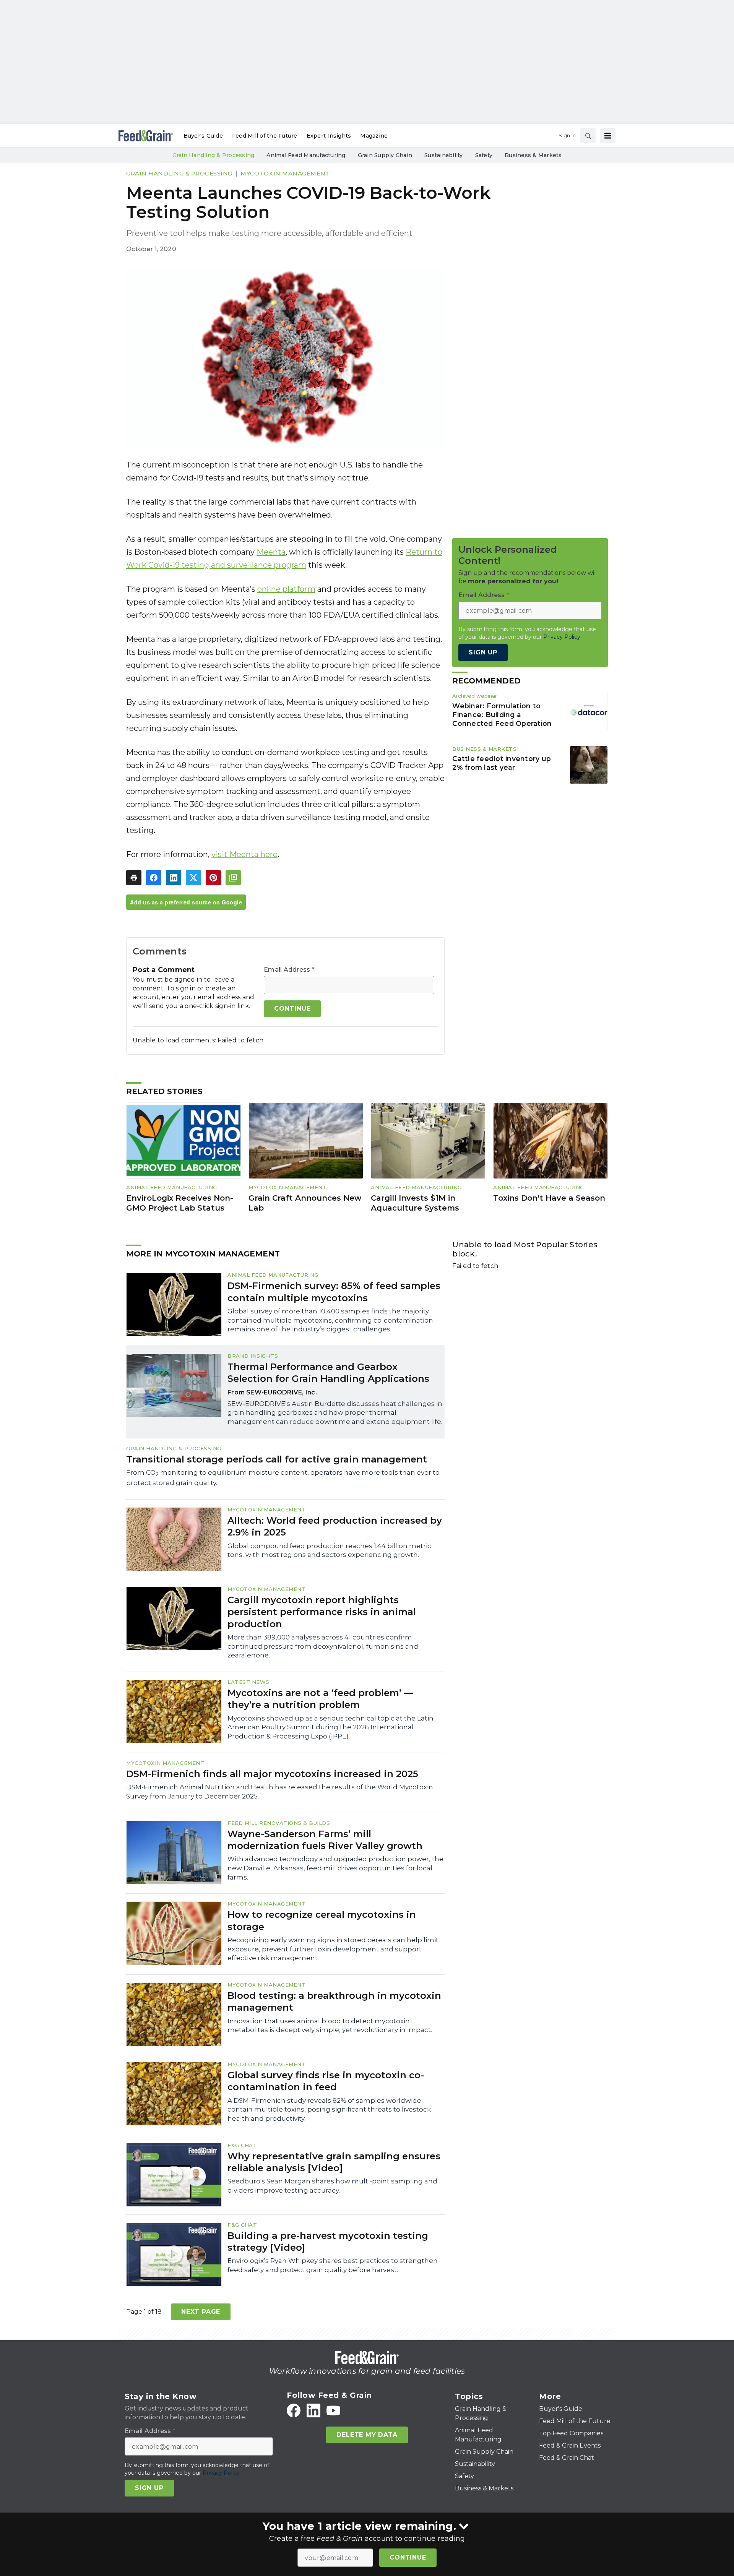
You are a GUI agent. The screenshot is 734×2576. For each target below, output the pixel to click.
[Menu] (607, 135)
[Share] (153, 877)
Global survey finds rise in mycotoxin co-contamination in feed (325, 2081)
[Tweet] (193, 877)
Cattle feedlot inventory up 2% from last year (501, 763)
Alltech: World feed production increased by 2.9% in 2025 (334, 1526)
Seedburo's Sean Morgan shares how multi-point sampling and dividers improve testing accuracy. (332, 2185)
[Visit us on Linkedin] (313, 2410)
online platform (286, 589)
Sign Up (483, 652)
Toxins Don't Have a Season (549, 1198)
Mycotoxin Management (285, 173)
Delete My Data (366, 2434)
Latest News (248, 1682)
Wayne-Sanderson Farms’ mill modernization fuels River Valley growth (324, 1839)
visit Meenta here (244, 854)
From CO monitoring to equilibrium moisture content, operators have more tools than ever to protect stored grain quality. (283, 1478)
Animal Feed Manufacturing (171, 1187)
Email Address (289, 970)
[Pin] (213, 877)
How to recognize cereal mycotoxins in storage (321, 1920)
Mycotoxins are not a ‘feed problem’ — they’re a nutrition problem (320, 1698)
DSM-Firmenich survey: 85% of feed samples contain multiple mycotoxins (333, 1291)
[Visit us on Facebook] (293, 2410)
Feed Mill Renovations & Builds (278, 1823)
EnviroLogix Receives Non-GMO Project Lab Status (179, 1203)
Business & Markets (484, 749)
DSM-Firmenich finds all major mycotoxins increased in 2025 (272, 1773)
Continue (408, 2557)
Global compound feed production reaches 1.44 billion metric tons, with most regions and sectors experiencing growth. (329, 1550)
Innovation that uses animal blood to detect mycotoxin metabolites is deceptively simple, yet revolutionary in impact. (329, 2025)
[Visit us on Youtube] (333, 2410)
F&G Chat (242, 2145)
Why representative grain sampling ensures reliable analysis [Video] (333, 2162)
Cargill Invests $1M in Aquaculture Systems (415, 1203)
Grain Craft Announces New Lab (304, 1203)
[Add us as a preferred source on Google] (233, 877)
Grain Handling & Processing (179, 173)
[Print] (133, 877)
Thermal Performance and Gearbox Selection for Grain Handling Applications (328, 1372)
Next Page (200, 2311)
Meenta (271, 552)
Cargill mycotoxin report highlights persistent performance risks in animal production (321, 1611)
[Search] (588, 135)
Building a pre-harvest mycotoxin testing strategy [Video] (327, 2241)
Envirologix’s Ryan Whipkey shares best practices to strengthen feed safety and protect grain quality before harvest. (332, 2265)
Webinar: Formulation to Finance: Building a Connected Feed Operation (502, 714)
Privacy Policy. (562, 636)
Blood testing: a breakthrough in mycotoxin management (334, 2001)
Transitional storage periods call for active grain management (276, 1459)
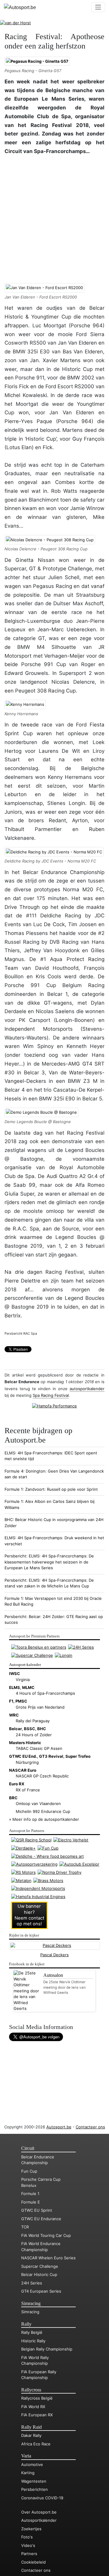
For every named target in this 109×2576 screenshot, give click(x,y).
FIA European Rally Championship (38, 2374)
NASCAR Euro (22, 1770)
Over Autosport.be (39, 2512)
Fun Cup (29, 2171)
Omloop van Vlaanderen (38, 1803)
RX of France (28, 1789)
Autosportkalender (39, 2520)
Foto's (27, 2536)
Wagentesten (33, 2481)
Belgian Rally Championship (46, 2349)
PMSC (21, 1701)
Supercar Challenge (39, 2266)
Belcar (15, 1728)
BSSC (29, 1728)
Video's (28, 2545)
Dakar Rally (31, 2435)
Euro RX (16, 1783)
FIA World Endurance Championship (41, 2246)
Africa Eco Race (36, 2443)
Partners (29, 2553)
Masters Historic (25, 1742)
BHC (41, 1728)
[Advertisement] (54, 217)
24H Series (31, 2283)
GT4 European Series (41, 2291)
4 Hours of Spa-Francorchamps (45, 1693)
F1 (11, 1701)
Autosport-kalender (25, 1664)
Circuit (27, 2148)
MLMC (28, 1687)
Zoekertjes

■ **GOAL OF THE EXERCISE**
Output these and nothing else: the lines from the one holding "Africa Eco Race (36, 2443)" through the final line of the entries above, exactly as they appear.

■ **ANSWER SPACE**
Africa Eco Race (36, 2443)
Partners (29, 2553)
Masters Historic (25, 1742)
BHC (41, 1728)
[Advertisement] (54, 217)
24H Series (31, 2283)
GT4 European Series (41, 2291)
4 Hours of Spa-Francorchamps (45, 1693)
F1 (11, 1701)
Autosport-kalender (25, 1664)
Circuit (27, 2148)
MLMC (28, 1687)
Zoekertjes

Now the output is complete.